Friday, June 3, 2016

The Skidmore Woods Yields Lost Treasure

This past Thursday, I had the pleasure of introducing two Skidmore College students to some of the special plants in the college's North Woods, considered a botanical treasurehouse because of the richness of its limestone-underlaid soil and the many rare plants that thrive there. The two students, Yesenia Olivares and Sana Bando, had just been named as stewards of this woods, charged with monitoring the trails, working to eliminate invasive species, and also locating and protecting rare plants.  Since I've been exploring these woods for more than 40 years, I could help these students find and identify what some of those rare species are, and of course, I love nothing better than to prowl this remarkable habitat.   And believe me, my day was made when I came upon a couple of favorite plants I thought I might never find again in these woods.

The first of these plants was the dainty, shade-loving plant called Four-leaved Milkweed (Asclepias quadrifolia), shown here at the center of a wonderful mix of plants that thrive in this habitat.  (I have counted 11 species here in this one square-yard of forest floor! How many do you recognize?)

I used to see this diminutive white-flowered milkweed about every 20 yards or so along the trails, but over the past 5 years they seem to have disappeared from places I found them before.  Perhaps the two Skidmore students brought me great luck, for this day we found many of these pretty plants growing quite close to the trail.  (And when I returned later that day to photograph them, I found another patch of even more along another trail!)

A second plant I had missed seeing for several years is this Tufted Loosestrife (Lysimachia thyrsiflora), and I really did not plan to waste our time trying to find it again.  But as we passed the swampy edge of a woodland pool where it used to grow, I told the students, Hey, let's go look for it!  And so we did.  And there it was! In all its puffy yellow glory!

Neither the milkweed nor the loosestrife are considered rare plants in New York, but they were just dear old friends that I thought I might never again see here.  So I was truly delighted.  I did show the two students some of the really rare plants that grow in this woods (the Green Violet, the Goldenseal, the Ginseng, the Yellow Lady's Slipper), and I swore them to secrecy about their location.  But I also introduced them to many of the common denizens of this woods that were now in bloom, such as this Mapleleaf Viburnum (Viburnum acerifolium) with its fluffy white pink-tinged blossoms.
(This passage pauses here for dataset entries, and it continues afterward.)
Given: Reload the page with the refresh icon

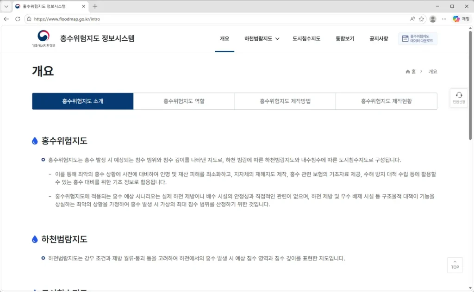Looking at the screenshot, I should (18, 19).
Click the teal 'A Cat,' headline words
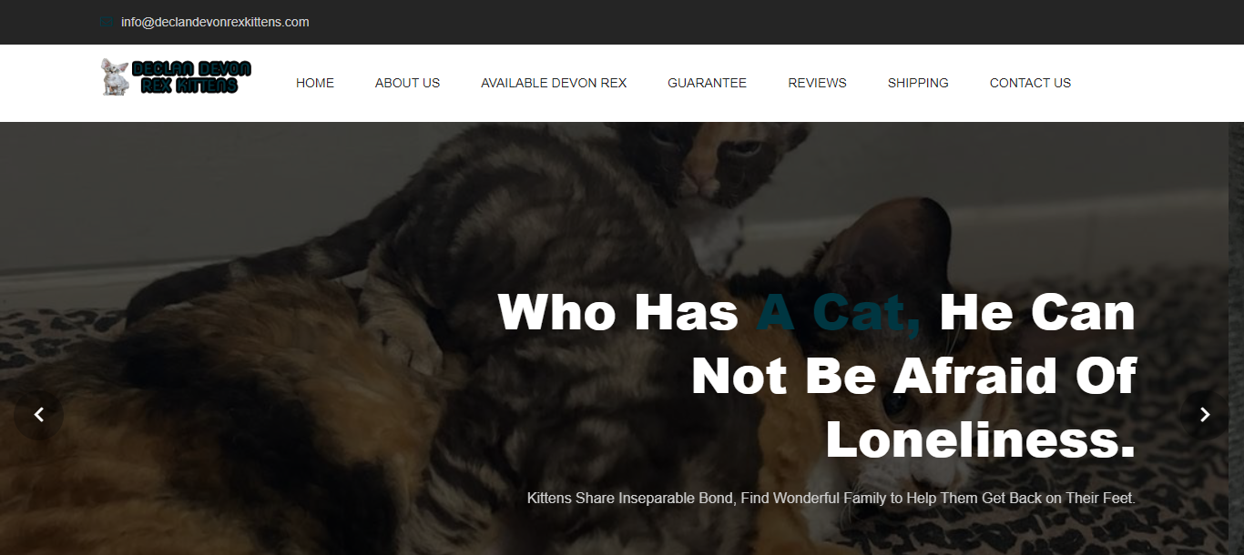This screenshot has height=555, width=1244. point(839,313)
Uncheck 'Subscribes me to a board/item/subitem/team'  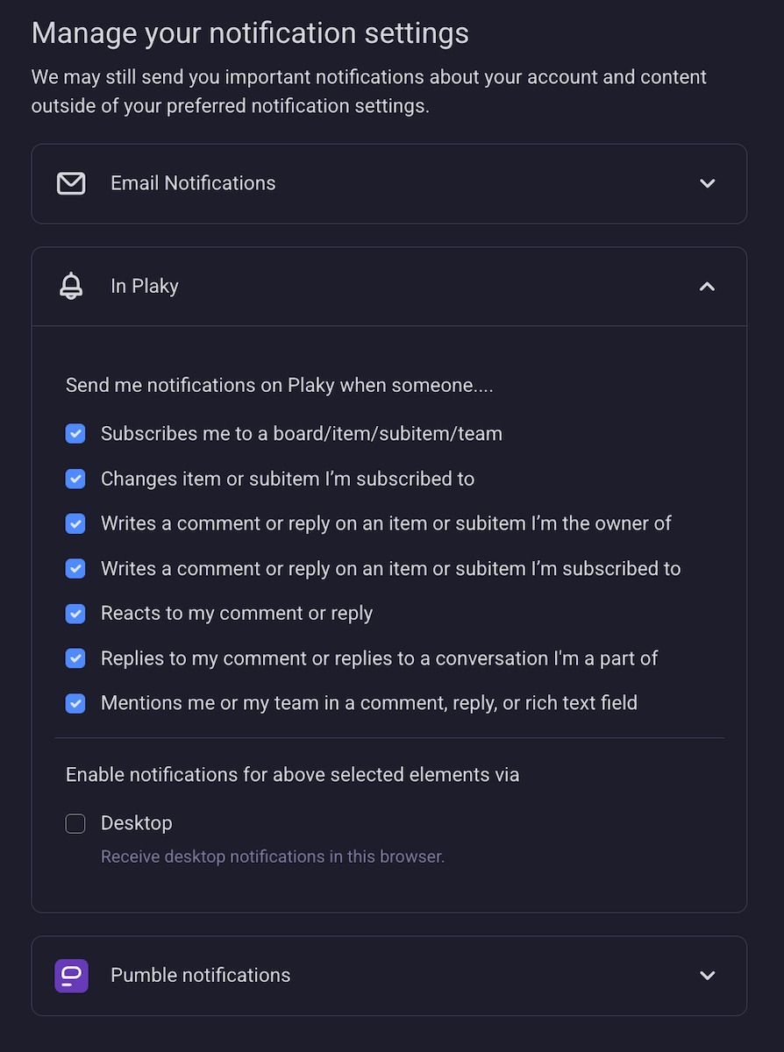pyautogui.click(x=75, y=433)
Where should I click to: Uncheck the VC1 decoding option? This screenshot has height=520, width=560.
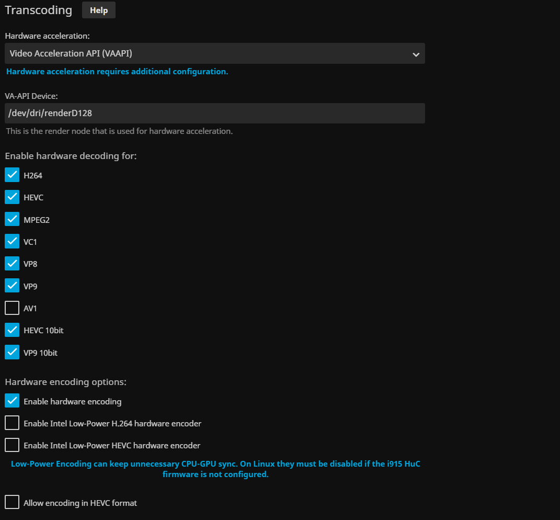click(12, 242)
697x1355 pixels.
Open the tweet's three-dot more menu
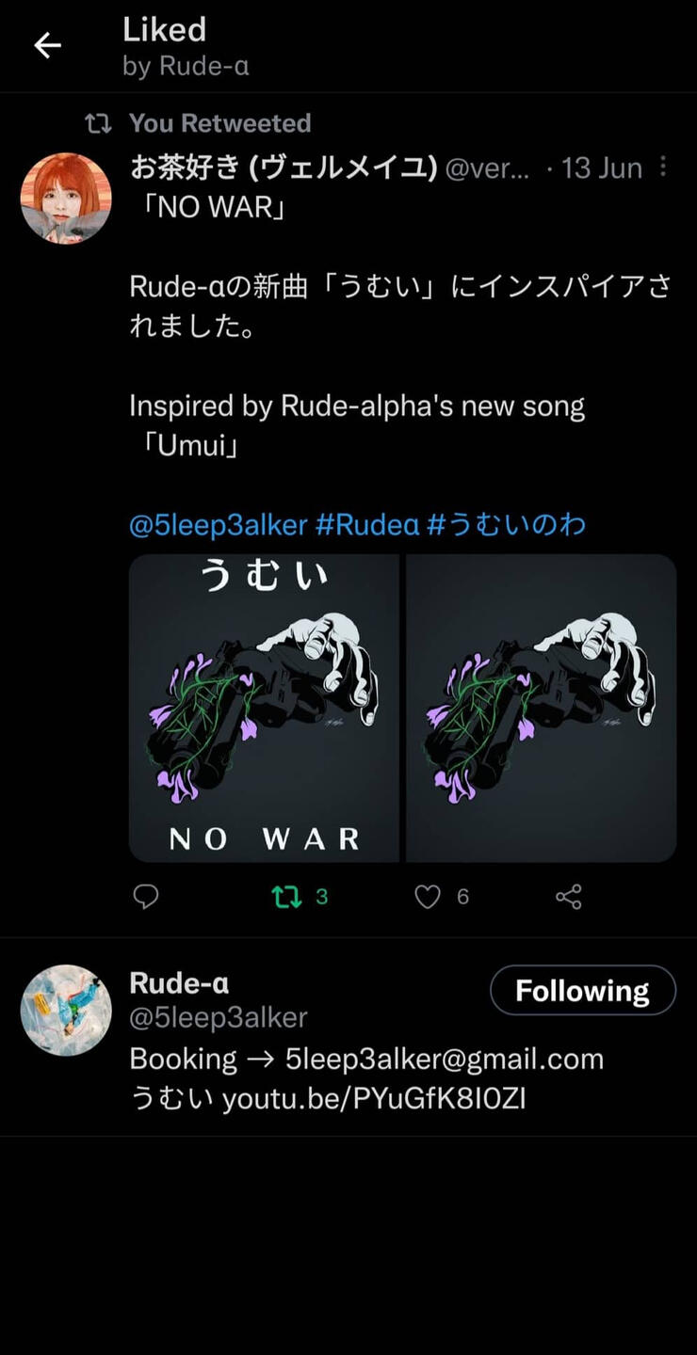[663, 167]
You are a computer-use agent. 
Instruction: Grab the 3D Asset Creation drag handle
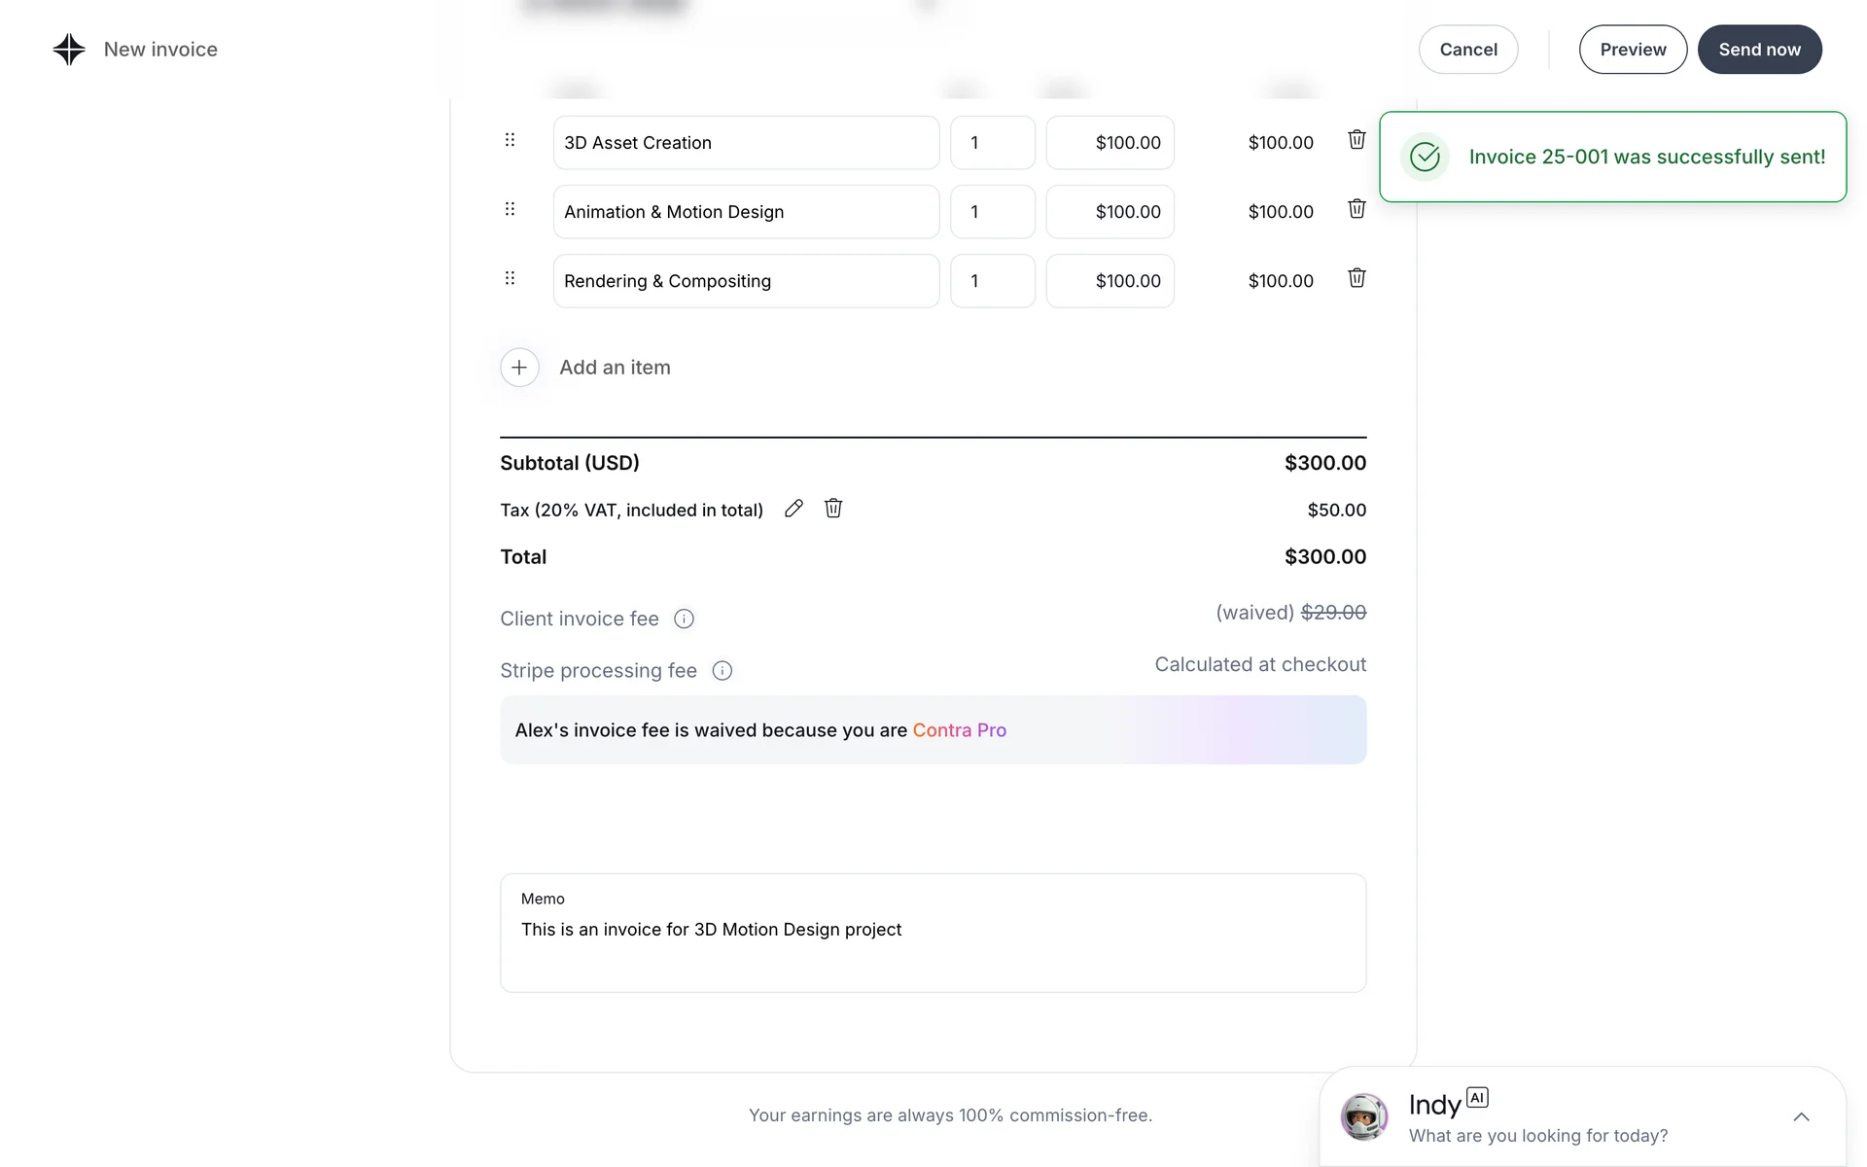(510, 140)
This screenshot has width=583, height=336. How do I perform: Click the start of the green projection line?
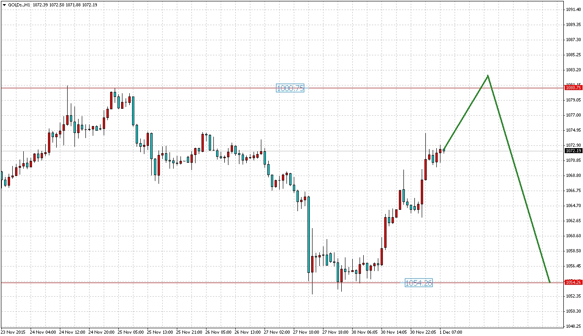[x=444, y=149]
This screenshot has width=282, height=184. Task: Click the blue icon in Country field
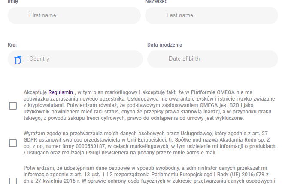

Here was another flower in bloom.  And yes, it IS a flower, although the students found that a little hard to believe.   This is Squaw Root (Conopholis americana), also called Bear Corn, and I do admit, it doesn't look much like a typical flower.  For one thing, it has no leaves to photosynthesize nutrients for itself, and so it must find its food by parasitizing something else, in its case, the roots of oaks.  We found these right under an oak.

Out in the sun-drenched clearcut under a power line, we came upon a nice big patch of Orange-fruited Horse Gentian, with its tiny red trumpets circling the stem in the leaf axils.  What we also found out there were heavy trucks and power-company work crews clearing a road under this power line.  Oh dear, I thought, will this spell the end of this patch of Horse Gentian?  Again, it is not a rare plant in New York, but  this very clearcut is the only place I personally know of to look for them.  I did suggest to the newly appointed stewards that perhaps their supervisor, the college's Sustainability Coordinator, could urge the work crews to do what they could to spare this patch.  So let's hope they do.  In the meantime, I returned to campus later that day to obtain a specimen of this plant.  According to the state's flora atlas, there's no record of this plant for Saratoga County, so I wanted to preserve some evidence that it was here in Saratoga before it might be gone from where I can find it.

Here's another flower I returned this week to collect a specimen of, only this one was growing along the Hudson River in Warren County.  On Wednesday I went back to the site where I had found this Primrose-leaved Violet (Viola primulifolia var. primulifolia) last Sunday, this time meeting my friends Evelyn Greene and Bob Duncan, who helped me scour the shoreline to see how many plants we could find.  Well, we found a lot!  How many plants can you count in this one clump?  Enough to spare one, anyway, which now can be vouchered as present in Warren County.  This is a violet species listed as Threatened, even in its typical coastal range.  How strange that we would find it way up here so far from the coast!